Applications hosted in the cloud or data centers provide features, reporting, and analytic functions for IoT systems. Applications can be consumer-facing, business-facing, industrial, health-care or municipal. Applications can also be management focused, providing the ability to control, monitor, and configure IoT devices, as in the following examples:
- Consumer-facing IoT applications include smart switches and light bulbs, connected thermostats, garage door openers, wearables, connected cars, and small unmanned aerial systems (drones).
- Business-facing IoT applications include store sensors that collect and analyze shopping behavior to make predictions, tailor marketing, and personalize consumer experiences.
- Industrial IoT applications include smart manufacturing systems, industrial robotic systems, and predictive analytics to identify likely failures before they occur and optimize maintenance actions. Industrial IoT applications can also include smart industrial control systems.
- IoT health-care applications can include connected devices such as pacemakers, smart diagnostic tools, and connected hospitals and equipment.
- Municipal IoT applications include smart transportation systems, connected park systems, and smart sensor systems that collect environmental and other information.

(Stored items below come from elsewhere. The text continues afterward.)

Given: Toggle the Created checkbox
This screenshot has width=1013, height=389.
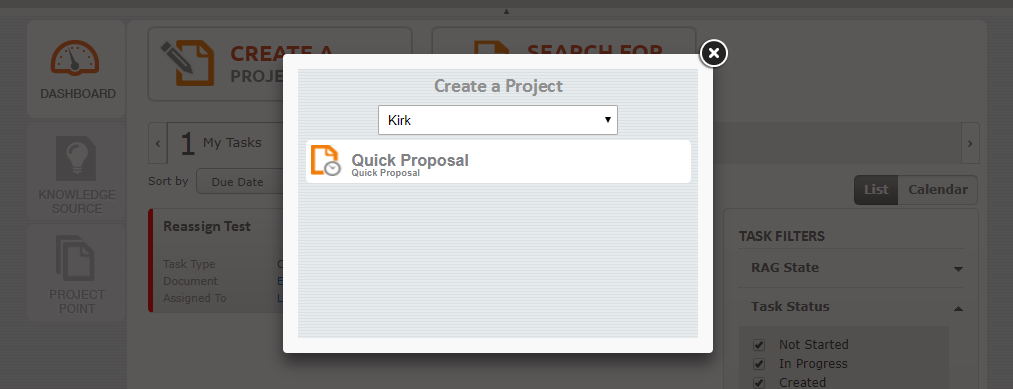Looking at the screenshot, I should pos(759,383).
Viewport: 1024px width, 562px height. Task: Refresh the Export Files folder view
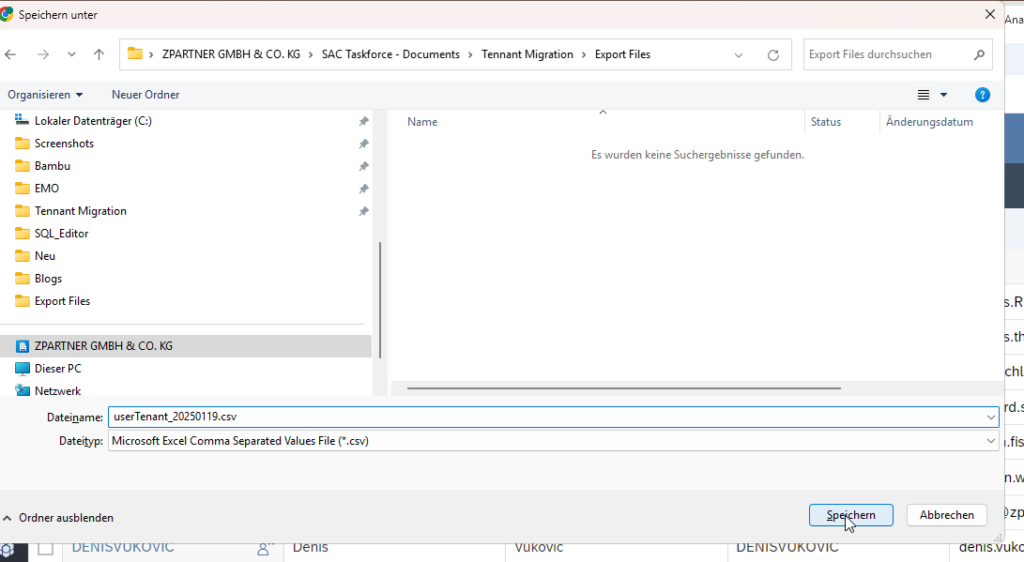pos(773,55)
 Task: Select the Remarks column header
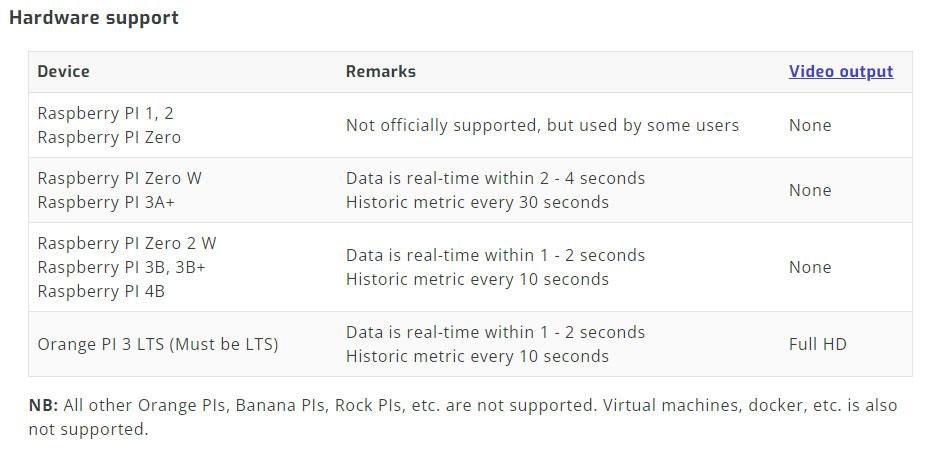pos(380,72)
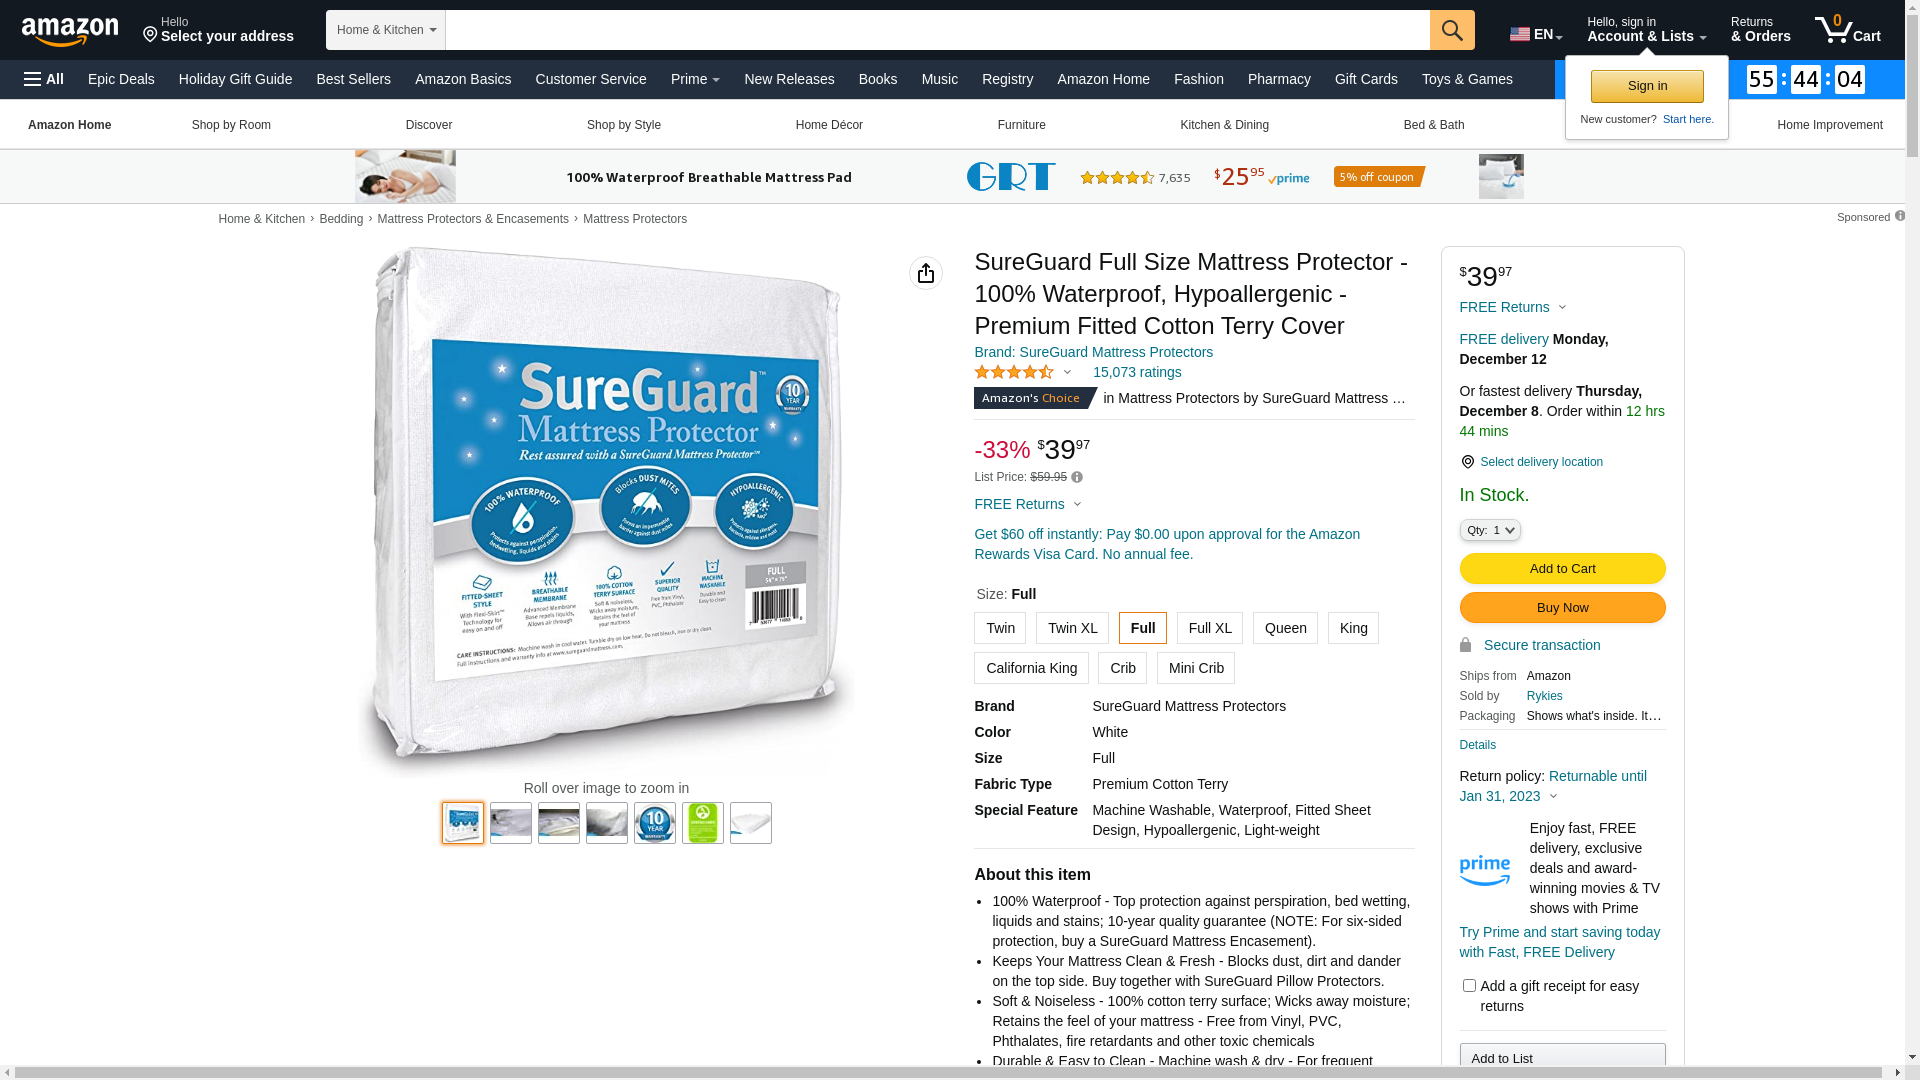Select the 10 Year warranty thumbnail
The width and height of the screenshot is (1920, 1080).
click(x=655, y=823)
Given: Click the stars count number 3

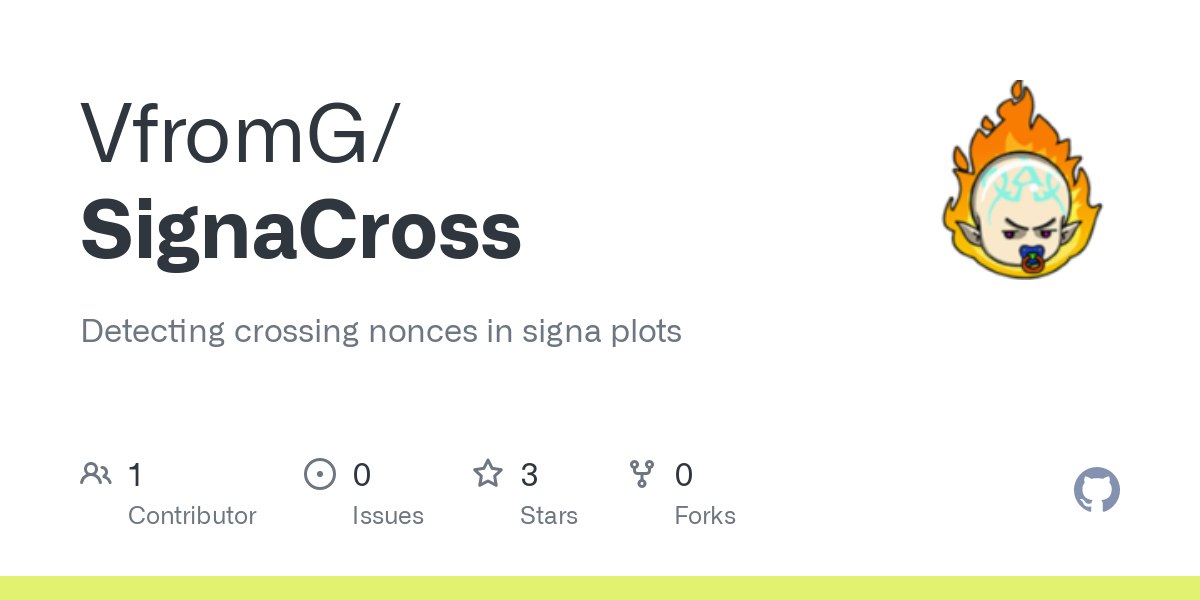Looking at the screenshot, I should coord(529,475).
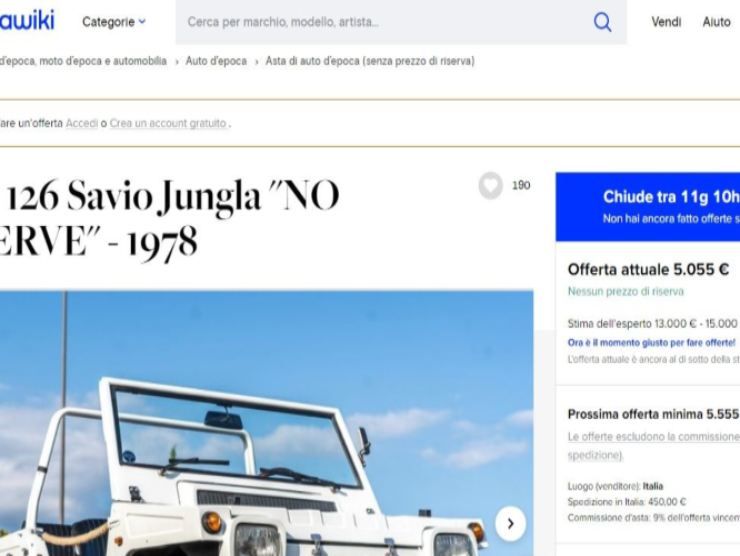The image size is (740, 556).
Task: Click the chevron next to Categorie
Action: coord(142,22)
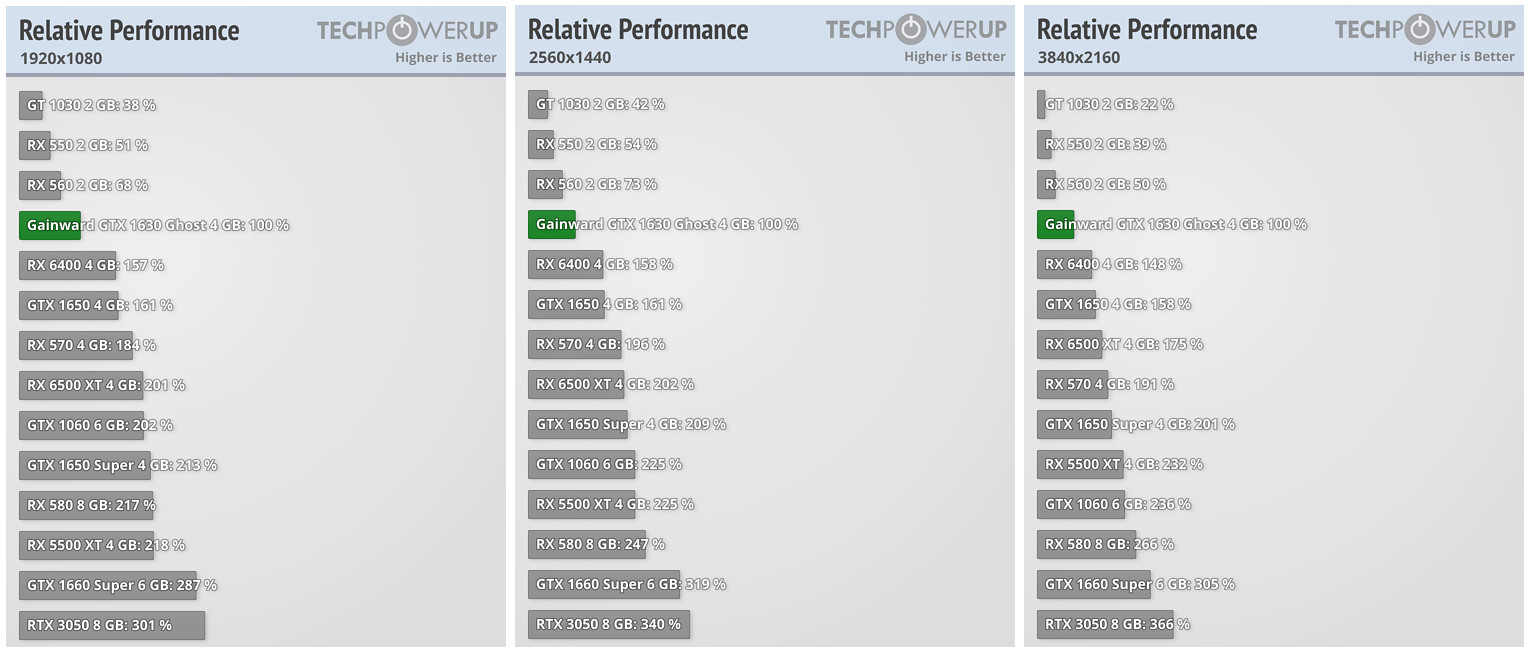Viewport: 1531px width, 647px height.
Task: Select the RX 580 bar showing 266 %
Action: click(1087, 544)
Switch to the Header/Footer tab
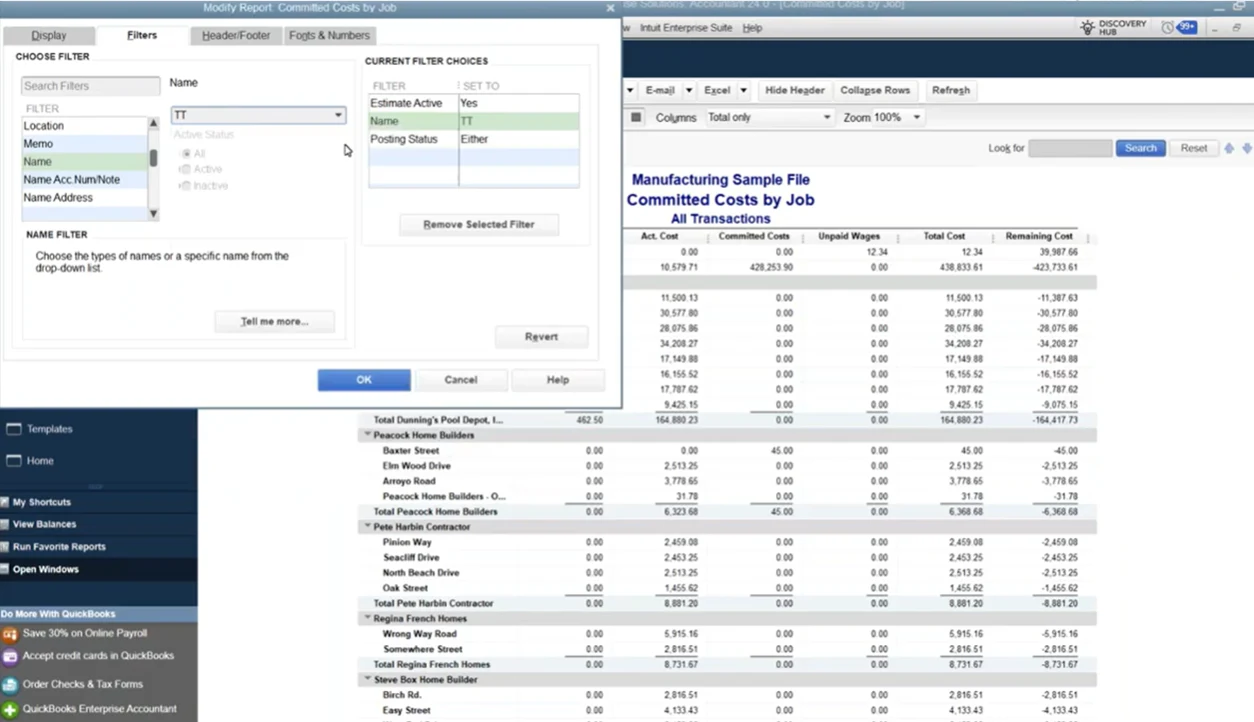 pos(236,35)
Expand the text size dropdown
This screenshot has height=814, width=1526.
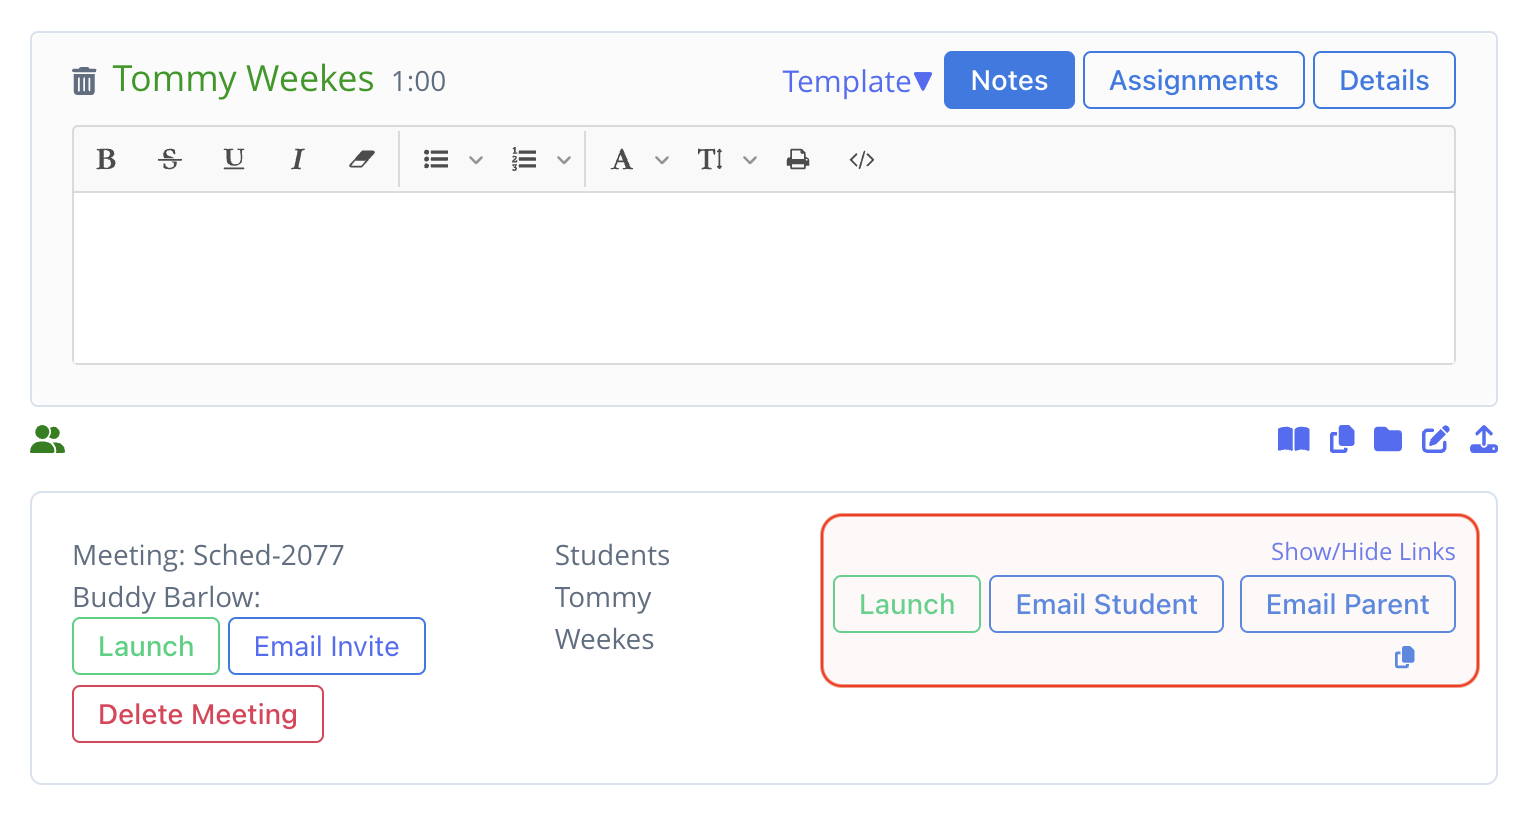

The architecture of IoT enterprise systems is relatively consistent across industries. Enterprise architects integrate solutions that include edge devices, gateways, applications, transports, cloud services, protocols, data analytics, and storage.
Indeed, some enterprises may find that they must utilize IoT capabilities typically found in other industries and served by new or unfamiliar technology providers. Consider a typical Fortune 500 company that may own both manufacturing and retail facilities. This company's business executives may consider deploying smart manufacturing systems, including sensors that track industrial equipment health status, robotics that perform various manufacturing functions, as well as sensors that provide data used to optimize the overall manufacturing process. Some of the deployed sensors may even be embedded right in their own products to add instrumentation and/or customer-engagement features.
This same company may also consider how to leverage the IoT to offer enhanced retail experiences to their customers, such as smart billboards integrated with vehicle infotainment systems to allow customized advertisements to consumers as they pass by a retail establishment.
That same company may require the ability to manage fleets of connected cars and shipping vehicles, drone systems that support the inspection of critical infrastructure and facilities, agricultural sensors that are embedded into the ground to provide feedback on soil quality, and even sensors embedded in concrete to provide feedback on the curing process at their construction sites.
This complexity introduces challenges to keeping the IoT secure and ensuring that particular instances of the IoT cannot be used as a pivoting point to attack other enterprise systems and applications. For this, organizations must employ the services of enterprise security architects who can look at the IoT from the big picture perspective. Security architects will need to be critically involved early in the design process to establish security requirements that must be tracked and followed through during the development and deployment of the enterprise IoT system.
It is much too expensive to attempt to integrate security later on. Enterprise security architects will select the infrastructure and backend system components that can easily scale to support not only the massive quantities of IoT-generated data, but also have the ability to make secure, actionable sense of all of that data.
The following diagram provides a representative view of a generic enterprise IoT system of systems and showcases the IoT's dynamic and diverse nature:
In this diagram we see energy IoT deployments connected to the cloud along with connected vehicle roadside equipment, health-care equipment, and environmental monitoring sensors. This is not accidental—as previously discussed, one principal feature of IoT is that anything can be connected to everything and everything to anything. It is perfectly conceivable that a health-care biosensor both connects to a hospital's monitoring and data analytic system and simultaneously communicates power consumption data to local and remote energy monitoring equipment and systems.
The growing number of points of connectivity across diverse systems increases the attack surface of an enterprise; therefore, IoT system interconnections must be thoroughly evaluated to understand the threats and required mitigations.